Libya lays up oil tankers, Gaddafi feels trade heat


Many oil tankers in Libya’s state-owned fleet remain anchored and unable to trade as cash flow issues continue to bite, a company managing some of their vessels said yesterday.

Crude oil shipments from Libya, once Africa’s third largest producer, have been at a virtual standstill for months as leader Muammar Gaddafi has faced international pressure and sanctions while he fights to hold power during a bloody uprising.

While Libya’s state-owned shipping firm General National Maritime Transport Company (GNMTC) is not targeted by sanctions, the tanker group is believed to be controlled by Gaddafi’s son Hannibal, who is on a blacklist of individuals subject to travel bans and asset freezes.
“GNMTC is not on the list of designated individuals and entities; however Hannibal Gaddafi is, of course, on the list,” said Laura Hamilton, an associate at law firm Norton Rose.
“The asset freeze not only applies to assets owned by the entities and individuals listed but also to assets held or controlled by them, hence the need for careful due diligence.”

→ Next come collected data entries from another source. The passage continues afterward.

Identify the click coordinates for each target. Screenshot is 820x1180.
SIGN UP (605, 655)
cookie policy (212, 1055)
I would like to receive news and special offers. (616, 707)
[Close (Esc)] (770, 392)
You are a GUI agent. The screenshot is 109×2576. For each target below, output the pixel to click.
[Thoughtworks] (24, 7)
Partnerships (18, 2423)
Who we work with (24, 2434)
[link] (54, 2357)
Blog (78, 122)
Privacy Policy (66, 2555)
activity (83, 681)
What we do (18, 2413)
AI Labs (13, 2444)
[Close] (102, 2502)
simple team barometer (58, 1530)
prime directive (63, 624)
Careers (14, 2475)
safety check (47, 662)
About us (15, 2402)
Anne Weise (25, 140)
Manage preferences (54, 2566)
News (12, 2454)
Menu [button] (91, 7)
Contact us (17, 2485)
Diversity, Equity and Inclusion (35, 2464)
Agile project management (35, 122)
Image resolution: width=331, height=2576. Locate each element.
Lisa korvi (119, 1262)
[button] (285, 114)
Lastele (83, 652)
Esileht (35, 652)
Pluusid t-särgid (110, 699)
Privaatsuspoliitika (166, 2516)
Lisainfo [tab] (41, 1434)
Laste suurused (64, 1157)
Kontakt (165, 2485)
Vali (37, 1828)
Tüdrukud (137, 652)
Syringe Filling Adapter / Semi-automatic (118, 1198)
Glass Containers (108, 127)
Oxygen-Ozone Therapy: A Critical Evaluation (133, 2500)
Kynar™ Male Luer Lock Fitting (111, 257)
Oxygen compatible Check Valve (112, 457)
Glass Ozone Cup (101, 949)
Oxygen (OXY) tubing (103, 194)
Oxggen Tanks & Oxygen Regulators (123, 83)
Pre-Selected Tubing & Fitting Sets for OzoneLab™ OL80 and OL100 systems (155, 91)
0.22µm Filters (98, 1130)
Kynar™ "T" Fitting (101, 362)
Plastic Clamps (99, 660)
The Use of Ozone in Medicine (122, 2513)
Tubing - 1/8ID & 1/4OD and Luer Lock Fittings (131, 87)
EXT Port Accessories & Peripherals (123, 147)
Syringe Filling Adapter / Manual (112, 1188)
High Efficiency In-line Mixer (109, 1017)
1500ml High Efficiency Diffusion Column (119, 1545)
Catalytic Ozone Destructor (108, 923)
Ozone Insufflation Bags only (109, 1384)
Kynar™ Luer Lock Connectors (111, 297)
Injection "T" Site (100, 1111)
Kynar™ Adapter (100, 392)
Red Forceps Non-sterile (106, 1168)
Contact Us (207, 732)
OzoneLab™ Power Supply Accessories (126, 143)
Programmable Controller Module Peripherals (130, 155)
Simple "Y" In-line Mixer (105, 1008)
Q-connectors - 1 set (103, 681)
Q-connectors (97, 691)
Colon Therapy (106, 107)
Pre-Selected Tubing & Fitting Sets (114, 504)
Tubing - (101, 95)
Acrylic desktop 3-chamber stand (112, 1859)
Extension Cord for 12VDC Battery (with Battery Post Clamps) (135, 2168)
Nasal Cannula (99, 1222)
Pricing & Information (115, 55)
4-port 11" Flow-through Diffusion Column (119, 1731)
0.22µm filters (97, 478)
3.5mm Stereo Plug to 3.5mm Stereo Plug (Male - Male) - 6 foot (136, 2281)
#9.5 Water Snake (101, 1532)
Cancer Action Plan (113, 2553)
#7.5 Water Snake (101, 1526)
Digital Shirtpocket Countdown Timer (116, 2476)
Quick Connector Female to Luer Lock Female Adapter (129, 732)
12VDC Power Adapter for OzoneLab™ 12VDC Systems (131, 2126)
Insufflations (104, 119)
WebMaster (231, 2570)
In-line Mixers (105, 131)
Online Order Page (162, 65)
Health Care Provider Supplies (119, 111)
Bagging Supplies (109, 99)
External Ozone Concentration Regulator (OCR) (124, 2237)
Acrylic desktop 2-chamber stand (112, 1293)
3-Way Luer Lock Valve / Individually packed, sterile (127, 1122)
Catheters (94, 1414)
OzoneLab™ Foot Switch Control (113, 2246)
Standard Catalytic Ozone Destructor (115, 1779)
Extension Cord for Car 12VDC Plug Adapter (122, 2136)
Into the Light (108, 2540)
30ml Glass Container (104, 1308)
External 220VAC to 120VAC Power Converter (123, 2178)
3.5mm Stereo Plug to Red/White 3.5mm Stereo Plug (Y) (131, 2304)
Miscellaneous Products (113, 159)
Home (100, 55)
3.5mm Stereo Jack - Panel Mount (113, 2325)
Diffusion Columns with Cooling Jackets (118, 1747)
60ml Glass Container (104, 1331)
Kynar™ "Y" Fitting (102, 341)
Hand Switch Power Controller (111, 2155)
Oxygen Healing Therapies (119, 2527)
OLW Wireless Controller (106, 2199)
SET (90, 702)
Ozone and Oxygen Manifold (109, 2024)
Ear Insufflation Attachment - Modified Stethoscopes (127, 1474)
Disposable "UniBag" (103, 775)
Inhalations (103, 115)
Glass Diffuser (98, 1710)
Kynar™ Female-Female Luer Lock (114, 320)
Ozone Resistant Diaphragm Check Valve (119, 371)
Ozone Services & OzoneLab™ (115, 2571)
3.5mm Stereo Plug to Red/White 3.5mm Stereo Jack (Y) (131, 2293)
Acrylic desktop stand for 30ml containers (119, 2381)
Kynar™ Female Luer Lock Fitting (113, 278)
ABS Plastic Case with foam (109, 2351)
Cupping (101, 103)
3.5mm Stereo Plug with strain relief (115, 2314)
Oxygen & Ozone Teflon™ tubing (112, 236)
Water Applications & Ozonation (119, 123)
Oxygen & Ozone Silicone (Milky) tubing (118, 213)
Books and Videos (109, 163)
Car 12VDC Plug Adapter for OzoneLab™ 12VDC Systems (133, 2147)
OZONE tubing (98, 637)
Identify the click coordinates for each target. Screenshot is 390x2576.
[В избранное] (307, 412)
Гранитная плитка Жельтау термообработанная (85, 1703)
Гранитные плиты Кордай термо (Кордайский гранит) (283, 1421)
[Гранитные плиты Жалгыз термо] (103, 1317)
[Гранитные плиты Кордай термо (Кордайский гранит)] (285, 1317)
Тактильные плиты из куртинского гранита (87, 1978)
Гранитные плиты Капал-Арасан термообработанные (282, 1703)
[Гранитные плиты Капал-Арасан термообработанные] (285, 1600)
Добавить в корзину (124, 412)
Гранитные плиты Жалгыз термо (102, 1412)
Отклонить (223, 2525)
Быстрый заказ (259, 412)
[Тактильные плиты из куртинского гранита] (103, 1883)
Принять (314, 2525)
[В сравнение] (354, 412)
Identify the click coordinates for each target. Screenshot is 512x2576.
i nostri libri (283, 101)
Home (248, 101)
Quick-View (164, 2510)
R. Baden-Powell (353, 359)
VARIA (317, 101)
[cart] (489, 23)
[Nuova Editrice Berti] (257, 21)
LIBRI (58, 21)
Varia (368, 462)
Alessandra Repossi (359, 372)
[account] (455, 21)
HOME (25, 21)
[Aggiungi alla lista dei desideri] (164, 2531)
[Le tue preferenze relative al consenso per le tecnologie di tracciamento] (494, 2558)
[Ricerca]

GNTMC has 18 vessels in its international trading fleet, seven of which are managed by the company and a further three by outside ship managers. The remaining eight are run by ship management firm V.Ships, a V.Ships spokesman said.

The spokesman said the eight tankers it managed were currently laid-up off Malta and Singapore.
“It’s the whole political situation — you can’t get any money in or any money out in terms of working with Tripoli,” the spokesman said.
“If there is no money flow, you can’t trade, you can’t pay for the bunkers, you can’t pay for the crews, you can’t pay for the ships and the ship owner can’t get paid by the charterer. If no one can get paid, you have to stop the ship.”

The spokesman said GNMTC was not able to pay the costs of keeping the tankers anchored, which was being borne by V.Ships, one of the world’s biggest ship management companies.
“They (V.Ships) are doing the right thing,” he said. “Owners and managers have to man laid up vessels anchored outside ports or in the inner anchorages under the International Safety Management code of practice. Only a skeleton crew is required however.”

The spokesman said the tankers GNMTC managed were presumed to be “anchored somewhere else”.

Tripoli-based GNMTC could not immediately be reached for comment.

Rebel fighters advanced towards Tripoli from the east on Wednesday in the biggest push in weeks. The advances came as reports proliferated that Gaddafi — under pressure from a five-month uprising against his rule, sanctions and a NATO bombing campaign — was seeking a deal under which he would step down.
“They (sanctions) are having an effect and, in general, they have limited the opportunities for shipping companies to call at ports because the restrictions affect their ability to trade. There is a hot war going on too which will further discourage activity,” said Philip Roche, a partner at Norton Rose.
“Without a doubt, ship owners will have to think very long and hard and sit down with insurers before trading in Libya.”

Libya produced 1.6 million barrels of oil per day before the war, or almost 2 percent of world output.

Last month the European Union added six Libyan ports to the list of assets frozen as part of sanctions on Gaddafi’s government. The ports targeted are Tripoli, Al-Khoms, Zuara and the key oil terminals of Brega, Ras Lanuf and Zawiyah.

Maritime lawyers say the new EU regulations mean it will not be possible to arrange for the payment of port fees through a third party to avoid sanctions on the targeted port authorities.
“To date, the sanctions have focused on people rather than trade sectors. However, the most recent amendments provide for a distinction between contracts related to oil, gas and refined products and other contracts,” said Norton Rose’s Hamilton.
“It appears that the intention behind the new provisions is to starve those ports controlled by the present Libyan government of any funds brought in through international trade.”

In the meantime, the country’s vital seaborne activity continues to remain paralysed.
“Calling at a Gaddafi controlled Libyan port involves the risk of getting caught up in the fighting, and collateral damage as a consequence of NATO bombings is a possibility, although NATO bombings are normally very precise,” said Jakob Larsen, maritime security officer with BIMCO, the world’s largest private shipowners’ association.

Larsen said Gaddafi’s forces posed a threat to merchant shipping, especially if their situation became more desperate.
“Possible scenarios could include taking a crew hostage, use of crew as a bomb shield, or even hijacking ships and using them as tools of destruction against NATO warships, or for example, rebel controlled oil installations,” he said.